Person using ChatGPT.

AI in action

From live case studies to personalized student feedback, AI is helping reshape business education and research.

Molly Loonam

The W. P. Carey School of Business introduced the speaker series "Coffee, Tea, and ChatGPT" during the spring and summer of 2023 to share the impact of generative AI and ChatGPT on teaching and learning and to bring faculty and staff together to learn from each other. The series rotates around the business school academic departments as conversation starters and involves faculty and staff across W. P. Carey, along with colleagues from other ASU units and the Office of the University Provost. This story is the fourth in a series about "Coffee, Tea, and ChatGPT" to share learnings with the broader community.

Since its founding in 2023, W. P. Carey's "Coffee, Tea, and ChatGPT" series has covered topics including the ethical integration of artificial intelligence (AI) in business and education and ASU's partnership with Open AI, which resulted in six W. P. Carey faculty members securing licenses during the first round of the university's AI Innovation Challenge. During the series' first meeting of the fall 2024 semester, Associate Dean for Teaching and Learning Dan Gruber led a discussion on Sept. 17 featuring business school teaching leads and their plans for incorporating and navigating generative AI in their teaching this semester. The session marked the series' 12th meeting and was followed by a hands-on AI application event.
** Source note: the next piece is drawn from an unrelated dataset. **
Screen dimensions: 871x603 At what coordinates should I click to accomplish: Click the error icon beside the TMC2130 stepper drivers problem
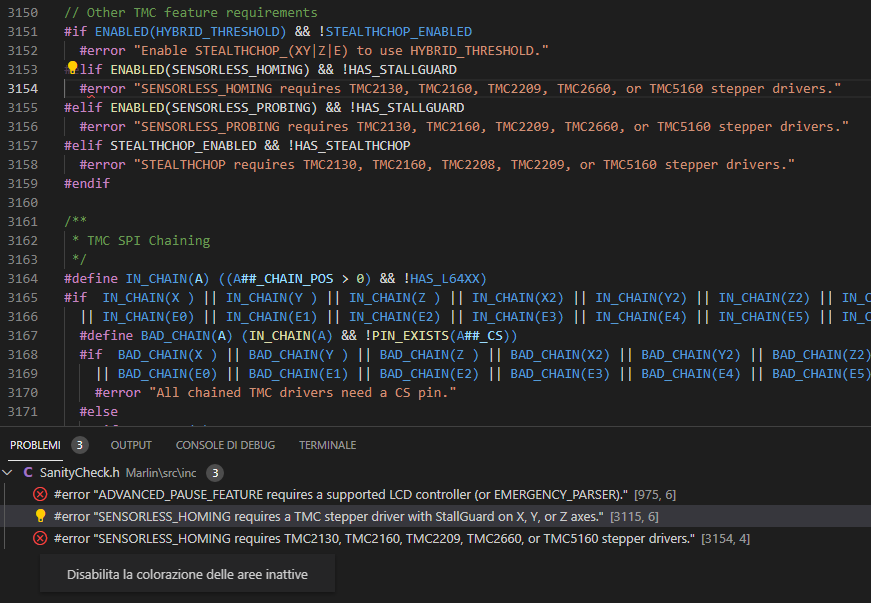click(x=40, y=538)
"We believe in fostering a space that allows us to learn, share, and innovate together. That is what we are trying to accomplish here," said Gruber, co-founder of the Teaching and Learning Leaders Alliance, which connects associate deans and other business school leaders from across the globe.
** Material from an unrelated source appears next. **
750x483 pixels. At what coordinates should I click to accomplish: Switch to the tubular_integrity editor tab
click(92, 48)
Cara McDaniel, assistant chair and clinical professor of economics, described how W. P. Carey economics faculty are using AI to assist in providing personalized feedback for students on Canvas and as a tool to create forms and codes.
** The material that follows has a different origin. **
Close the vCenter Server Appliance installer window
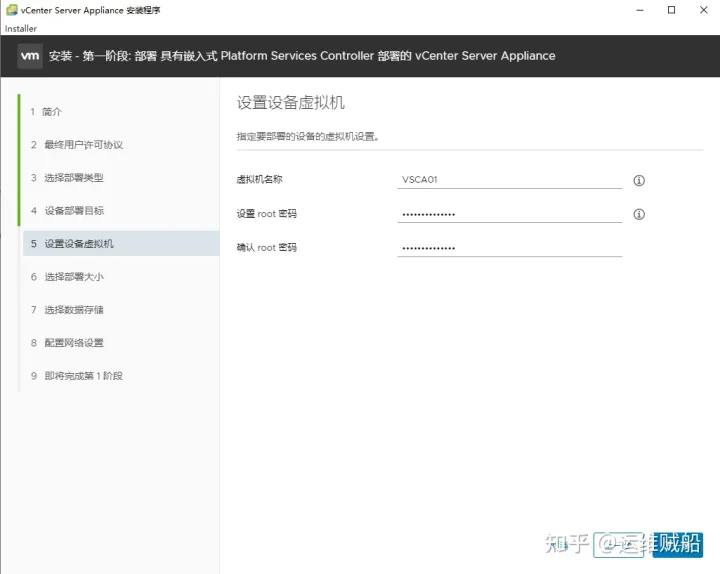 click(699, 10)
"I treat it like a student," said McDaniel, the economics department faculty teaching lead, who described walking AI through the content she wanted to create while providing more complex instructions. "I draw on my teaching skills even though it's me that's being taught."

Clinical Associate Professor of Accountancy Melissa Samuelson and Associate Chair, faculty teaching lead, and Clinical Professor of Management and Entrepreneurship Mathias Arrfelt discussed how their departments are using AI to help generate exam questions based on case studies and other materials, as well as rubrics for grading assignments.

Clinical Professor of Marketing, Associate Chair, and teaching lead John Eaton described collaborating with corporate partners to understand how students are using AI outside the classroom to better prepare them for internships and life after ASU.

Roland Burgman, clinical associate professor of management and entrepreneurship, is using individual research including using AI to replace Harvard case studies in online courses. Burgman instead provides students with a company name and prompts that emulate case study questions.

"So far it's gone remarkably well and finessed many of the issues associated with students using widely-available online solution content to complete traditionally-used HBSP cases," said Burgman.

Clinical Professor of Information Systems and the department’s teaching lead Matt Sopha is focusing on exposing students to generative AI to help them learn how to use the technology effectively and responsibly. Sopha is also using the AI-powered assistant Microsoft Copilot to create data sets for student analysis and testing a new GPT chatbot available through MyEducator, a virtual textbook platform that uses the chatbot to answer student questions based on textbook content.

Associate Professor of Supply Chain Management Yimin Wang and Clinical Professor of Information Systems Nitin Walia, recipients of ASU Innovation Challenge licenses this fall, wrapped up the event by discussing how they are using OpenAI to further their research. Wang described using his license to perform research tasks like creating data sets based on information from real companies. Walia discussed using OpenAI to aid in a research paper focused on harnessing large language models to summarize reviews on websites like Yelp and Amazon. Some of the university leaders who are leading the implementation of the Challenge grants joined the discussion, too.

"This work is providing opportunities for us to rethink, reimagine, and innovate as we consider the range of things happening in this space," said Gruber.

The "Coffee, Tea, and ChatGPT" conversation model is being implemented by other business schools to cultivate discussions on the intersection of technology and education, and the series will featured at an upcoming AACSB conference next month.